In 2008 accountant and photographer Lee Jeffries was in London to run in a marathon. A couple of hours before the competition Jeffries decided to stroll around the city to take pictures. Close to Leicester Square, he turned his 5D camera with a 70-200 lens towards a homeless young woman, tucked in a bag around some Chinese food containers. “She saw me and started screaming at me, calling people’s attention”, says Jeffries. “I could very much have gotten out of there, embarassed, or could have gotten closer and apologize.” He chose the latter, crossed the street and sat next to the woman. The eighteen year-old woman, whose physical appearance could very much point to drug use, told Jeffries the following story: her parentes had died, leaving her without a penny, and now she was living out in the London streets.
This had a profound impact on Jeffries, raising his interest on the subject which has been shaping his work ever since – taking pictures of homeless people and/or street beggars – and defining his approach towards photography itself. Of course, he does not intend to explore these people, or steal their photographs, like many professionals do – noting homeless people as an easy target. In an effort to make intimate portraits, Jeffries tries to communicate with each one of them in a very intimate way, first place. Since then, his faces, in a series of impressive pictures in black and white, have come from many different places in the world – from London, Los Angeles, Paris, Rome, Las Vegas, New York, among other urban areas.
“His work has a lot of impact”, says A. Nakamura, Sincronia producer. “We didn’t know him at first, and it was only through mutual friends that we got to know his photos. But the most terrible thing is to see a talented person like him without full support”, continues the producer. “The curious thing was that he popped up right during the process of making It’s Almost True, and there was no way not to see how the two communicated”, he says. “In the beginning of the It’s Almost True project, the boys (director Emanuel Mendes and screenwriter André Campos Mesquita) really thought about making a real documentary about this tragic situation, especially in São Paulo, where there’s a lot of homeless people, some of them even with a graduation behind, but who got involved with crack and lost their family ties, just like the London girl story.”
His models are most of the times volunteers, and Jeffries can impact and sensitize by capturing emotional expressions of these people that are almost invisible to the overall population – actually we don’t want to see them.

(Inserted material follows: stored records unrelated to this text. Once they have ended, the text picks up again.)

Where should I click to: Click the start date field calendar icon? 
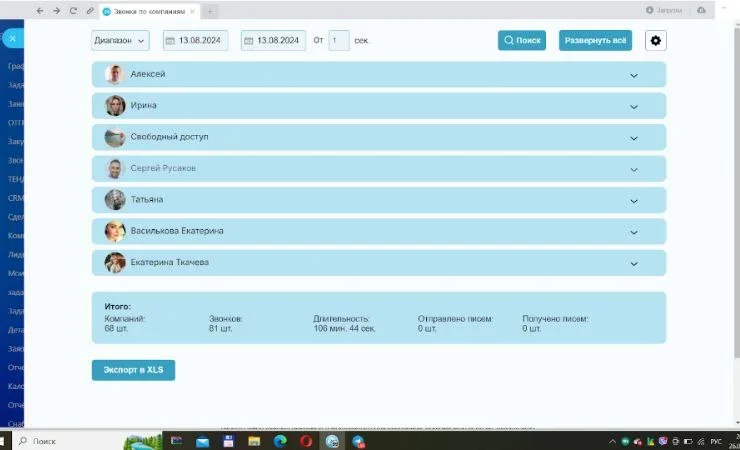(170, 41)
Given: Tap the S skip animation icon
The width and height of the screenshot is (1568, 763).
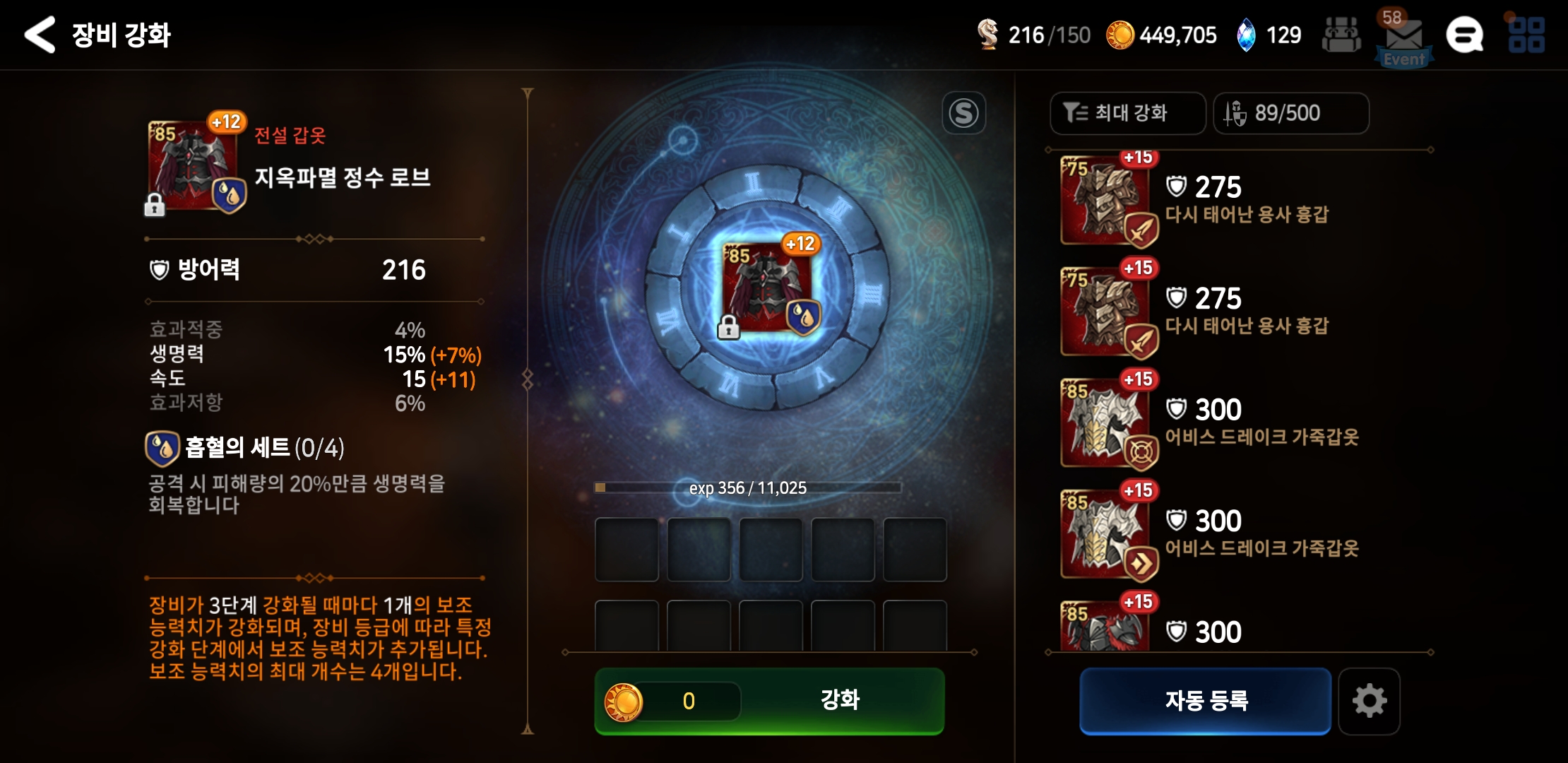Looking at the screenshot, I should [964, 113].

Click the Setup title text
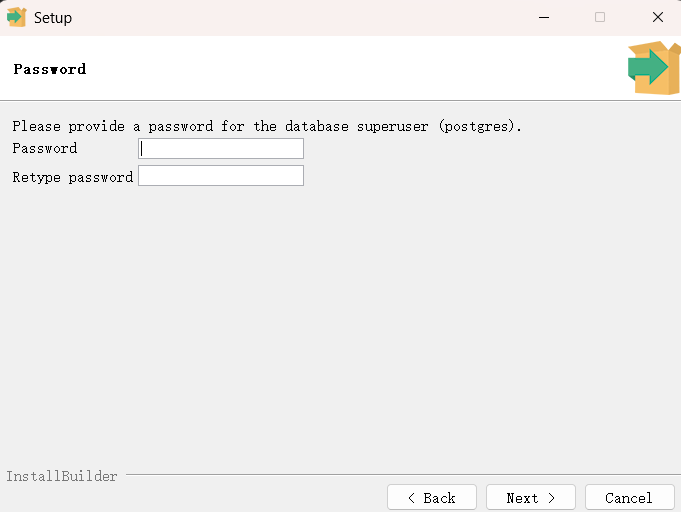click(x=53, y=18)
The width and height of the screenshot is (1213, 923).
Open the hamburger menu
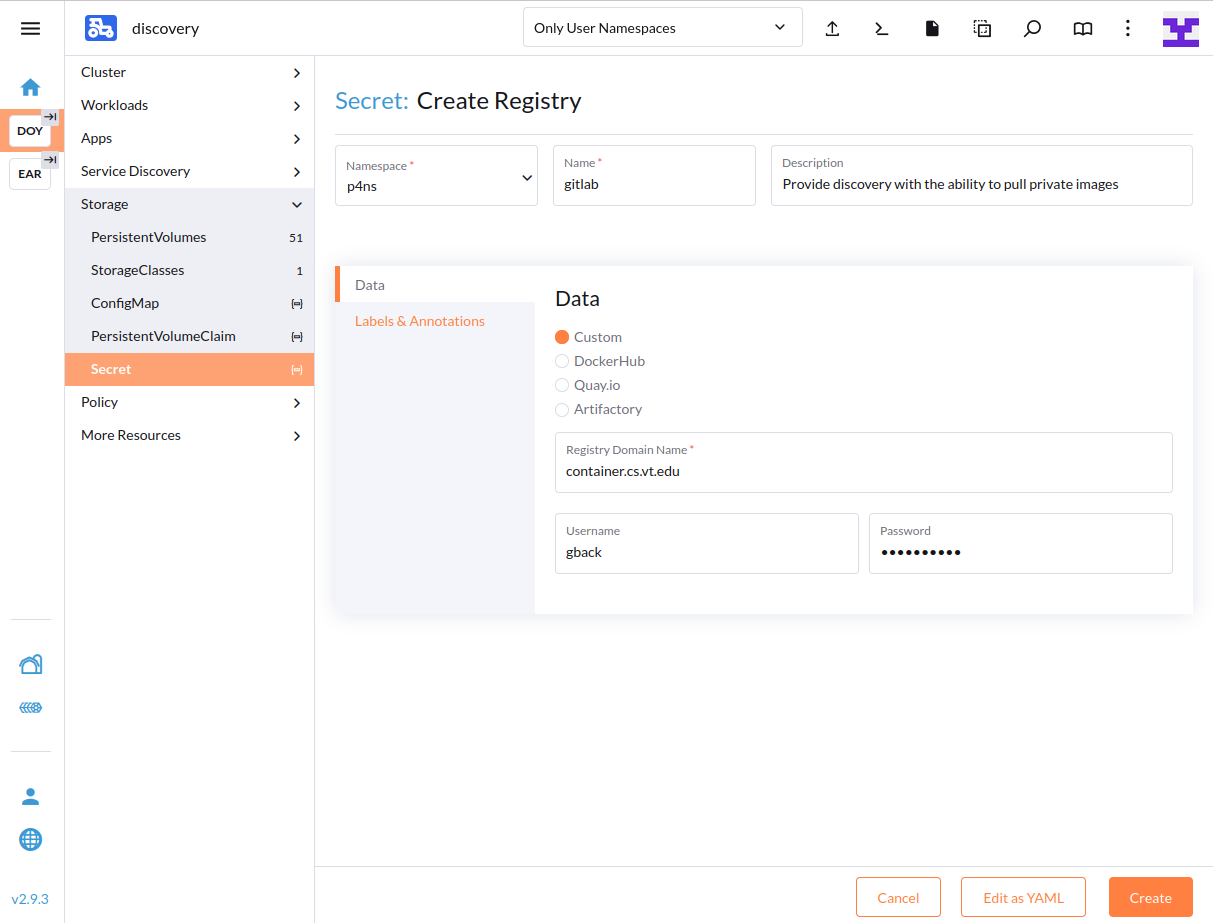[31, 28]
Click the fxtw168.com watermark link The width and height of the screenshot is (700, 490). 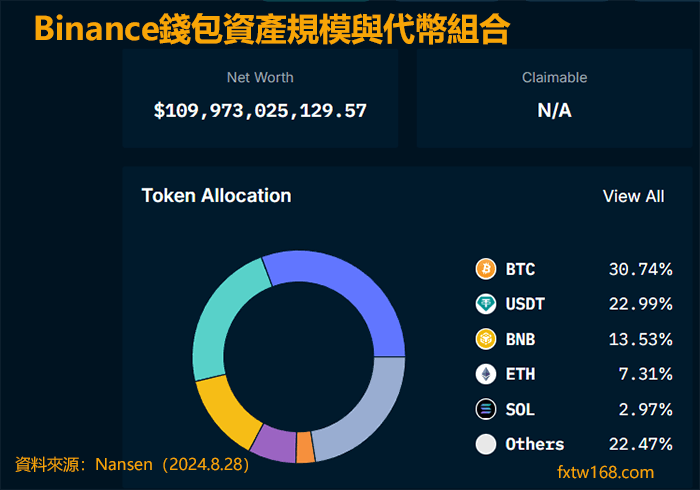click(606, 472)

He also interviews them and is able to communicate simply for the fact that he lets them to be heard. Instead of making money by using a very vulnerable person, he confronts the subject that most of us tend to ignore, and part of his work has served as a basis for the art directors of It’s Almost True – admittedly by the team themselves. “On a very different level, of course, a sort of 180 degrees turn, but, yes, he was an inspiration”, says Ney Guimarães, one of the film’s art directors.
Today Jeffries still runs the London marathon, making donations with his equipaments, copies of the photos and donating cameras for the event organization, at the same time he does the same for other charity institutions around the world. “I can not change their lives”, explained Jeffries. “I can not raise a magic wand and transform something, but that also doesn’t mean I cannot take pictures of them and raise awareness towards their situation.” And even though he is known – he has won golden, silver and bronze medals
in amateur photographer contests –, his work, which almost reaches the hyperrealism level, continues to be financed by him. Lee Jeffries owns a studio in London through which he uses to promote his photographs.